→ PROBLEMS TO WORK ON:
**1.** In the blog post about getting a building permit in Vancouver, what does the new building code require for the main-floor washroom? List each requirement.
**2.** According to the blog post about getting a building permit in Vancouver, what did Boris confirm about a shower on the main floor?
**3.** Carry on writing the blog post about getting a building permit in Vancouver from the point where it ends.

→ DOCUMENT PASSAGE:
Dealing with the City of Vancouver is an emotional roller coaster.  I have felt the following emotions in different degrees, sometimes at the same time and sometimes within seconds of each other:


But mostly just CONFUSION.

How is it that a relatively smart individual with a desire to build a simple home in one of the most picturesque and expensive cities in the world can’t figure out how to get a permit from a  well funded, historically established, recently re-elected municipal government?

Seriously?  It boggles my mind.

I want to share my experiences thus far with the City of Vancouver.  If you’ve read my earlier blog post about the paperwork I have had to produce just to remove a dead tree and a stump, you’ll know I am not thrilled with the City of Vancouver permitting process.

But my faith in the City Government was largely restored when I was taken under the wing of Patrick in the planning department who was kind enough to help me get my laneway house allowed, despite the width of my lot being a few inches short.

When I inquired with Patrick about the new City of Vancouver building code to find out if I really had to put a shower in the washroom on the main floor of my house after code guy, counter and 3rd guy, couldn’t help me, he too was confused.  The difference here was that Patrick took it upon himself to help me find out the answer.  A few days after meeting with Patrick he organized another meeting with Boris from the code department, who generously met with my designer, my contractor and myself to review our plans.

During the meeting, both Patrick and Boris were very helpful in answering our questions and interpreting the code.  There were, of course, numerous times during the meeting where they both said, “that’s not our department, I can’t comment” – which seems to be basic training at 12th and Cambie.  But, on the whole, the meeting was a success and Boris was able to confirm for us that we are not required to install a shower on the main floor of the home.

Instead he informed us that the purpose of the new City of Vancouver building by-law is for the home to be ‘adaptable’ for later use.  Adaptable should not be confused with accessible – which is a term with actual architectural consequences.  Basically, the new code requires that we build a washroom on the main floor of a home with clear floor space of 720mm x 1200mm and we install plumbing and a drain.  The plumbing can be hidden in a wall and the drain can be capped.  According to Boris, the idea is that in the future the bathroom can be converted into Japanese or yacht style shower in the future where everything is in one room.

→ RECORDED INFORMATION:
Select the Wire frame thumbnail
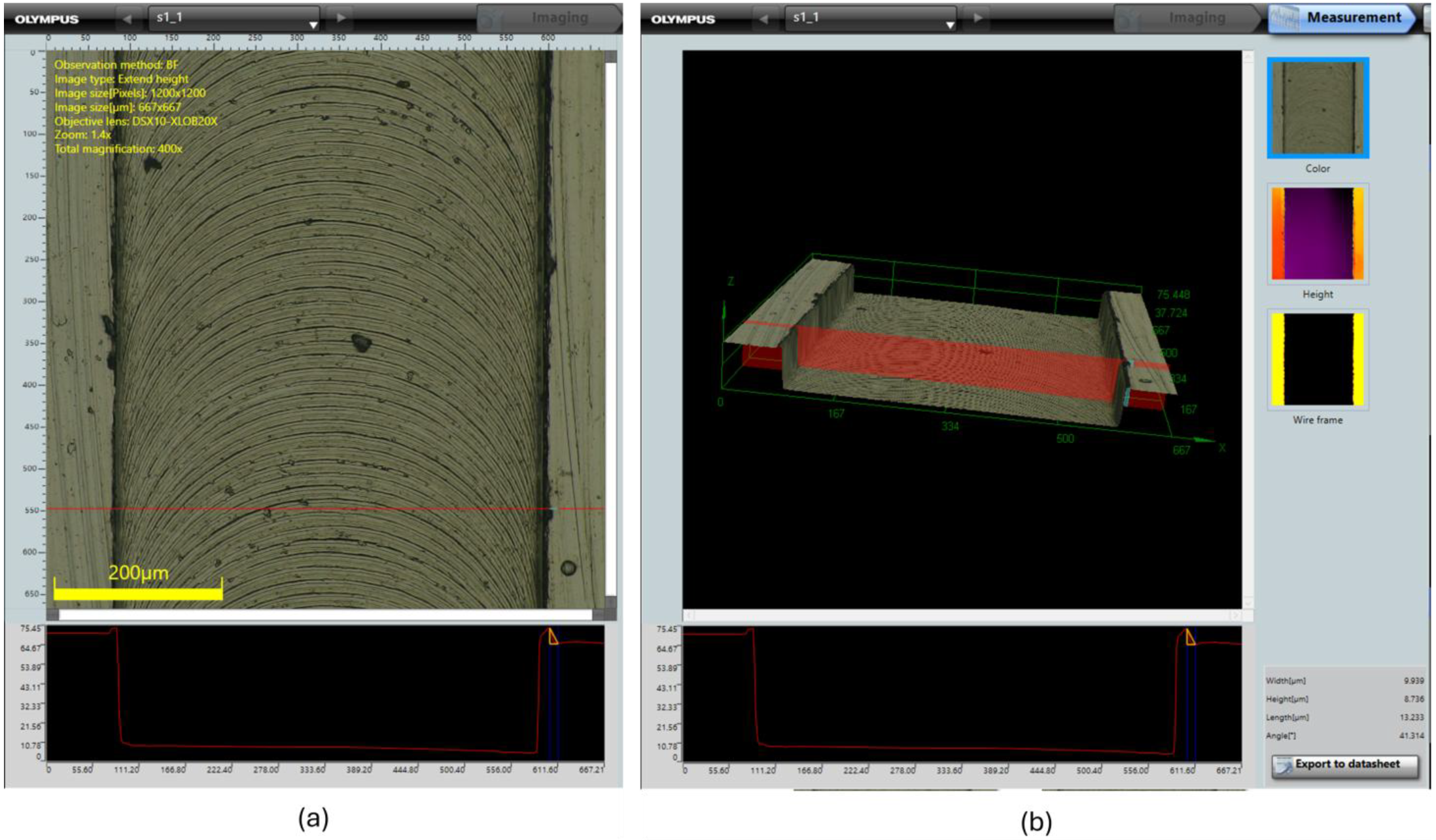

→ EXERCISE RESPONSES:
**1.**
- A washroom must be built on the main floor of the home.
- It must have clear floor space of 720mm x 1200mm.
- Plumbing must be installed, though it can be hidden in a wall.
- A drain must be installed, though it can be capped.

**2.** He confirmed that a shower does not have to be installed on the main floor of the home.

**3.**
Now, I’ve never been to Japan, but I have spent a lot of time a sail boat, so I understand what he means  Basically, the whole room becomes one big shower.  OK – That’s no big deal, I can comply with that.

But wait….What about drainage sloping?  My contractor immediately asked if the bathroom drain had to be sloped so water won’t pour out of the room?  Nope.  Not required.

But if the drain isn’t sloped and I have to install a shower in 50 years, I’ll either have to raise floor or install a curb to keep the water from running into the hallway!

The by-law is not concerned with that, came the answer.  The bylaw only requires the plumbing fixtures and drainage.  Another well thought out plan!

It was also revealed to us that we needed to have one accessible shower in the home with a clear space in front of it – which conveniently my designer put on the top floor next to the bedrooms, where a shower will ACTUALLY BE USED, rather than in a powder on the main floor.

Looking for logic (which is always a dangerous task at the City of Vancouver) I asked, “Since the upstairs washroom HAS to be accessible, how do I get people upstairs?”

Answer: “You can convert the stairs to an elevator in the future.”
Seeing dollar signs, I continued, “Does that mean I have to build the exterior structure of my home in a way that it can hold an elevator in the future?”
Answer: “No, the code is only concerned with the washroom layout upstairs.”

2 new building policies (accessibility upstairs and main floor showers) both 50% thought out.  Ugh.

I left the meeting both confused and grateful.  How is it that so much time could be spent designing, implementing and promoting a new building code and yet the answers were so elusive.  Regardless, I was extremely grateful to Boris and Patrick for their time.  It allowed Antonio (my designer) and I to finish our building plans so could submit our permit application.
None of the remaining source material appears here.